Когда Ратеннер договорил, что-то твердое ударило меня по голове. Белый яркий свет, похожий на вспышку блица, на миг возник передо мной, и я тотчас провалился в кромешную тьму.
19
Изящные часы с мраморной фигуркой балерины, стоявшие на столике, показывали четверть одиннадцатого. Горничная-китаянка проводила меня в гостиную и попросила обождать, пока она не доложит мисс Дамоне о неожиданном посетителе. Я выкурил почти половину сигареты, когда горничная появилась снова и сообщила, что хозяйка должна принять ванну, но до этого выйдет со мной поздороваться. Действительно, за крошечной изящной фигурой китаянки появилась Элейн.
— Можешь идти, Лили, — проговорила она. — Хотя нет, подожди. Принеси влажное полотенце для мистера Дайма.
— Мне бы не только умыться и вытереться, — нерешительно заметил я, ощупывая рану на голове. — Я бы еще и горло промочил с радостью.
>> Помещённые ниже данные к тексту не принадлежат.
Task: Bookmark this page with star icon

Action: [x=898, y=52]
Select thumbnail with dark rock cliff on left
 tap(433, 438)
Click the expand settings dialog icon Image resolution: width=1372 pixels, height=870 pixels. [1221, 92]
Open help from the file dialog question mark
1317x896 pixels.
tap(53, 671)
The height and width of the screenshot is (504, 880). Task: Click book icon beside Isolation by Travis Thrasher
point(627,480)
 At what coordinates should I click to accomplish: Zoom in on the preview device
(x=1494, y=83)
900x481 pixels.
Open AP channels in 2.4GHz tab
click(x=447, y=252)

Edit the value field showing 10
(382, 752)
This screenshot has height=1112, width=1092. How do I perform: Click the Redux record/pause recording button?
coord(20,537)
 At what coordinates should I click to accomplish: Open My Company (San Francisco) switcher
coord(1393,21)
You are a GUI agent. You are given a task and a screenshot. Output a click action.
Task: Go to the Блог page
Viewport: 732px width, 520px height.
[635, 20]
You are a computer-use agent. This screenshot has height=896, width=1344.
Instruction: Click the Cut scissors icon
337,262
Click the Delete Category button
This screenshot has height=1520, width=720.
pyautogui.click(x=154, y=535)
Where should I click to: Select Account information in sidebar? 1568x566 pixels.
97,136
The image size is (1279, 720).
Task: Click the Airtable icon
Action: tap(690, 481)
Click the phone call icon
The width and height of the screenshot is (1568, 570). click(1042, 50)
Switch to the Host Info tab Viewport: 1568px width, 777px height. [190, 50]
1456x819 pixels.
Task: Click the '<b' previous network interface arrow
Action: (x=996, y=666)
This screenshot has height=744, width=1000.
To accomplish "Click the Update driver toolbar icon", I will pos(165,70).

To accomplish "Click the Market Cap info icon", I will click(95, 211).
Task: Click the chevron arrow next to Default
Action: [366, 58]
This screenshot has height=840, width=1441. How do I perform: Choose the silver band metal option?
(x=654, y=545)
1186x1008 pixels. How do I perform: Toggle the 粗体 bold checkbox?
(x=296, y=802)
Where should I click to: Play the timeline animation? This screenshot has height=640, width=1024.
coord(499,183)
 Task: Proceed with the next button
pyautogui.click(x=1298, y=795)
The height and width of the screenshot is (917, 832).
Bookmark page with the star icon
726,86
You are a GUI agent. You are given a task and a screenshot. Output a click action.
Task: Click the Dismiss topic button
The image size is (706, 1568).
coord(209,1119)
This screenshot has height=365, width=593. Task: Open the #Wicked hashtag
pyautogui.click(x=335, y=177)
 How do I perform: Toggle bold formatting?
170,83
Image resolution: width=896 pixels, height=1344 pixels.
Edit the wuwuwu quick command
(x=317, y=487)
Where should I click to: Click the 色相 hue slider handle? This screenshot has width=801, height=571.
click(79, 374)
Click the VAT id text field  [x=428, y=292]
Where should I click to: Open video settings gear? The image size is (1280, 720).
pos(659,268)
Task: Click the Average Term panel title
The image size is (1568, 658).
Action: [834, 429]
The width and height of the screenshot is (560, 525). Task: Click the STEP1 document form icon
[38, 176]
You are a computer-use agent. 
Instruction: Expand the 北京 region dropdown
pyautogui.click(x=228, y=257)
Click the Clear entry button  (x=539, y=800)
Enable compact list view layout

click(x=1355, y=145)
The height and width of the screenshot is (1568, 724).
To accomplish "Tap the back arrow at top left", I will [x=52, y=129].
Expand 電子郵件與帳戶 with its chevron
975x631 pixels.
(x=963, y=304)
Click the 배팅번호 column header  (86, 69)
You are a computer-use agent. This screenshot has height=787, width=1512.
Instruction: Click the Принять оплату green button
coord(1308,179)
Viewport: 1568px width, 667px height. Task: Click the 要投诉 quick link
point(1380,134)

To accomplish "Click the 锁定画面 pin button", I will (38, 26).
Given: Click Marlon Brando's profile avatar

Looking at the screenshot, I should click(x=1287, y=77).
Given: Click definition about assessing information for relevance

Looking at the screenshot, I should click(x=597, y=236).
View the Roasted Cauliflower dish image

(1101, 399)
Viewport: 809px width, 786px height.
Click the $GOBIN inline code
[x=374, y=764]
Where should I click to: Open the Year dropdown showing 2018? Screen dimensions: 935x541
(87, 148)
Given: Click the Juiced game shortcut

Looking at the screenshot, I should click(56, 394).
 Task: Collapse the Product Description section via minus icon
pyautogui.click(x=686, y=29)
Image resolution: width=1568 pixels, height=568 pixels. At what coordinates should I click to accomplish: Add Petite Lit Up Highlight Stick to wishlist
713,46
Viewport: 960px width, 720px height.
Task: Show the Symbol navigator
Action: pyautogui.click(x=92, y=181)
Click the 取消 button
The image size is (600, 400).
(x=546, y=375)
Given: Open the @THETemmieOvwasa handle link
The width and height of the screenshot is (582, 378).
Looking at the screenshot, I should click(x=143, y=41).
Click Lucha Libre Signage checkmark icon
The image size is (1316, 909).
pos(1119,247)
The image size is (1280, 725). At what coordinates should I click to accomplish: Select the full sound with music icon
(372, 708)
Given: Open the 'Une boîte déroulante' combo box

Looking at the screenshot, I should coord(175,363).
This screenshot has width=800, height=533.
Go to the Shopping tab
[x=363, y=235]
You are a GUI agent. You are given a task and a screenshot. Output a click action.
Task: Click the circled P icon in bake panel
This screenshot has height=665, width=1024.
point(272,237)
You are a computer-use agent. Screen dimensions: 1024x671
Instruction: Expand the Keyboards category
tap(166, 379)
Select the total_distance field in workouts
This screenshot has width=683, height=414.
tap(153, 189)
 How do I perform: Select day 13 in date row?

Мисс Дамоне без слов направилась к буфету с напитками. На ней было очаровательное неглиже из лазурного шелка с глубоким треугольным декольте, смело открывавшем загорелое тело; копна непричесанных волос ниспадала на плечи, темные, как безлунная ночь, глаза не были накрашены.
— Насколько я понимаю, вы нарушили мои инструкции, — сухо заметила она. — Шантаж моего брата — дело достаточно серьезное. Вы один знаете об этом. Неужели не можете быть поосторожнее?
— Это длинная история, — ответил я. — Вообще-то она никак не связана ни с вашей семьей, ни с шантажом.
— Приятно слышать. Кстати, я не хотела бы показаться негостеприимной. Но что привело вас ко мне в столь ранний час?
Я постарался поделикатнее сообщить ей, что оказался замешан в историю с некой сумкой и что мне пришлось заключить что-то вроде джентльменского соглашения с одним человеком. Воспитанные женщины, как правило, всегда дают вам высказаться до конца, а Элейн, к тому же, слушала меня весьма внимательно. Когда я закончил, она подошла ко мне так близко, что я мог ощутить нежный запах мускуса очень дорогих духов.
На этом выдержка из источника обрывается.